Mies van der Rohe, who moved to Berlin in 1905, was an apprentice to Paul until 1907. In 1908, Paul designed simple, practical Typenmöbel (batch-production furniture) for the Deutsche Werkstatten, of which he was a founder. The furniture embodied the most elegant style achievable through machine production.
Karl Schmidt’s factory Dresdner Werkstätten fur Handwerkkunst produced some of Paul’s furniture designs. He contributed illustrations to the journal Jugend, which lent its name to Jugendstil, and the Munich magazine Simplicissimus.
In 1907, Paul became one of the founders of the Deutscher Werkbund and, in 1906, principal of the Kunstgewerbeschule in Berlin, where he was director 1924-33. It was renamed the Vereinigte Staatsschulen für freie und angewandte Künst in Berlin-Charlottenburg and had a great influence on the development of industrial design in Germany.
He designed the interiors of the 1909 oceanliner Kronprinzessin Cecelie. He taught Walter von Nessen, Peter Muller-Munk, and Kem Weber the importance of careful artistry in the tradition of the Werkbund and Vienna Secession aesthetics.
Paul designed furniture in both neo-Biedermeier and Modern styles.
His architecture developed from an amalgam of Italian Renaissance, Jugendstil, Art Deco, and the International Style. As a practising architect and designer, he rendered interiors in c1910 that had the lyrical feel of watercolours of the 1820s and 1830s.
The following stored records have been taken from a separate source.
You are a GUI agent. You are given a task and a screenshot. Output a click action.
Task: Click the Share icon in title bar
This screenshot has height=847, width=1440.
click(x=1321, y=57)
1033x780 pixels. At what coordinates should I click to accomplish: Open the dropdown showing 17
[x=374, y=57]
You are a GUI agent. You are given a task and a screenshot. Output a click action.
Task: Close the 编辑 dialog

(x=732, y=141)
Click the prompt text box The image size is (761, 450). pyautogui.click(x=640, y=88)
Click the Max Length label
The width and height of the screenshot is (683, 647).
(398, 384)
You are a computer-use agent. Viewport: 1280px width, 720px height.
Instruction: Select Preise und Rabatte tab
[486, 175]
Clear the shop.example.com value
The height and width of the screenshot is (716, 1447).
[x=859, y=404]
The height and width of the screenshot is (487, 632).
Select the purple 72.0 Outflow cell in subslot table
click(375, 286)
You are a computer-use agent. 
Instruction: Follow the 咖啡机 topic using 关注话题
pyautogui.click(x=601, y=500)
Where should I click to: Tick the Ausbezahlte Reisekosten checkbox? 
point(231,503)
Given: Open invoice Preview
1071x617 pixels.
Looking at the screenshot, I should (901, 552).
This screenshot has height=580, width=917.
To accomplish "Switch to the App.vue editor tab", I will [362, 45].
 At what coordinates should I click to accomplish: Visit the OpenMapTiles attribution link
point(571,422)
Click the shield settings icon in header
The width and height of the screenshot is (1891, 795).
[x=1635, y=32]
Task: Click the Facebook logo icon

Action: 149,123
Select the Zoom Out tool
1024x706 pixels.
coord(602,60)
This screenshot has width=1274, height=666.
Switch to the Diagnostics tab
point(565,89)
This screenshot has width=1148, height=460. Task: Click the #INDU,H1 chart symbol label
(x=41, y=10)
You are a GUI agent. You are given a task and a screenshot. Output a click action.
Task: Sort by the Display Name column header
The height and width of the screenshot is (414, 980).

His architecture included the Hainerberg House (before 1909), near Konigstein, am Taunus;
Putzsche Sanitorium (before 1909), near Bonn;
1914 Asiatische Museum, Dahlem, Berlin;
1914 ‘Deutscher Werkbund-Ausstellung’ buildings, Cologne:
1925 Das Platten-haus, Hellerau;
1929-30 Kathereinerhochhaus, Kleistpark, Berlin: and
1935 Traub House, near Prague.
He designed the Jugendstil Hunting Room at the 1900 Paris ‘Exposition Universelle’. His work was shown at the 1904 St. Louis ‘Louisiana Purchase Exposition,’ 1910 Brussels ‘Exposition Universelle et Internationale.’ He designed a room setting at the 1928 ‘Exposition of Art in Industry at Macy’s department store in New York.
Byars, M., & Riley, T. (2004). The design encyclopedia. Laurence King Publishing.